Chen, Si, Gan, Ning, Zhang, Huairong, Hu, Futao, Li, Tianhua, Cui, Huan, Cao, Yuting, Jiang, Qianli
Analytical and bioanalytical chemistry 2015 v.407 no.9 pp. 2499-2507
beta-fructofuranosidase, chloramphenicol, detection limit, enzyme-linked immunosorbent assay, glucose, models, molecular imprinting, nanoparticles, polymers, screening, sucrose
A portable and antibody-free sandwich assay was fabricated for determination of chloramphenicol (CAP) in animal-derived food by a personal glucose meter (PGM). The sandwich-type strategy was developed on the basis of magnetic molecularly imprinted probe (m-MIP) nanoparticles and a β-cyclodextrin/invertase-functionalized signal tag. Firstly, the m-MIPs were fabricated using polydopamine molecularly imprinted film modified Fe₃O₄nanoparticles with 2,2-dichloroacetamide as a template that could capture the 2,2-dichloroacetamide segment of CAP. Secondly, β-cyclodextrin/invertase polymer bioconjungate was synthesized as a signal tag that could recognize the nitrobenzene segment of CAP through host–guest interaction.
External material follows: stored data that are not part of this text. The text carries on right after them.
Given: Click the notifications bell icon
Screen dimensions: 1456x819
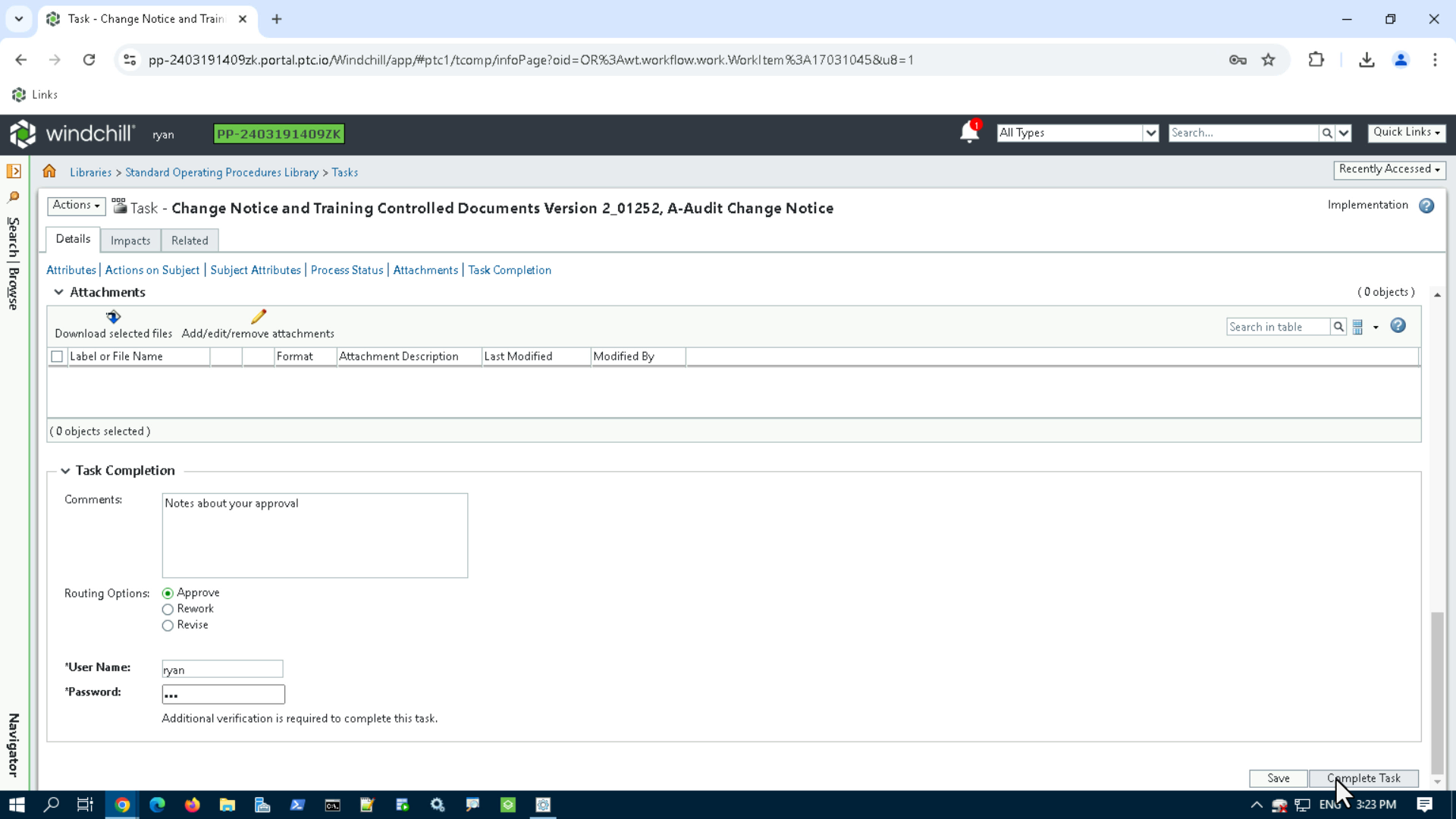Looking at the screenshot, I should tap(968, 132).
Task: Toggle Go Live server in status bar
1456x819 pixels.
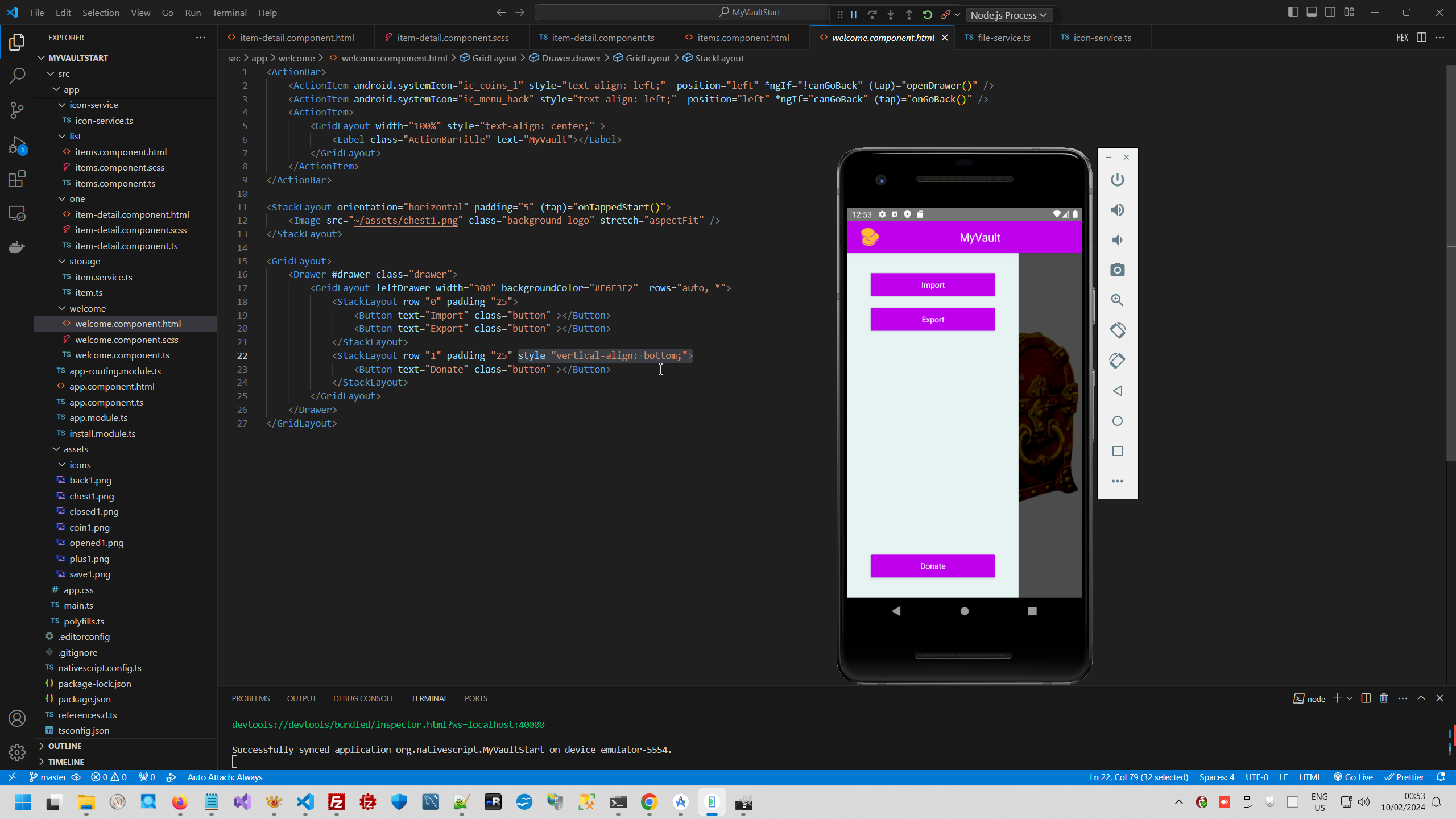Action: (x=1354, y=777)
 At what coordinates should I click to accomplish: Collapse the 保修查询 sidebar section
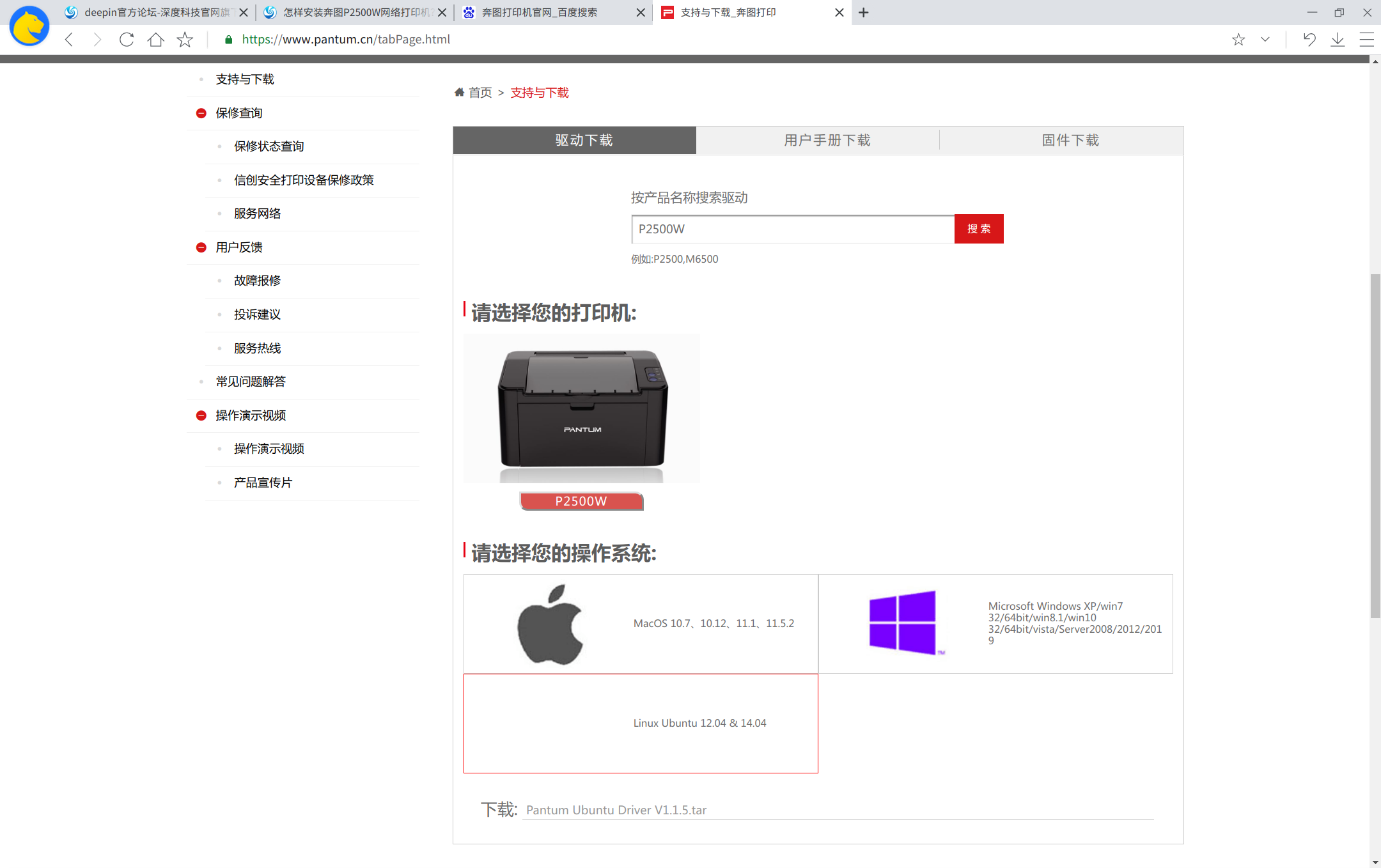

The dual-specificity recognition model relies on the formation of a sandwich between m-MIPs, different segments of CAP, and the β-cyclodextrin-functionalized signal tag. The sandwich-type complex formed was then subjected to detection with a PGM. The complexes can hydrolyze sucrose to glucose, which can be used for detection with a PGM through invertase. According to our experiment, the concentration of CAP was proportional to the amount of glucose formed, which could quantitatively assess the CAP with a dynamic range of 0.5–50 ng mL⁻¹and a detection limit of 0.16 ng mL⁻¹(signal-to-noise ratio of 3). The detection time of the assay was about 1 h, which was obviously shorter than that of competitive ELISA. More importantly, we have successfully applied this on-site assay for CAP screening in animal-derived food.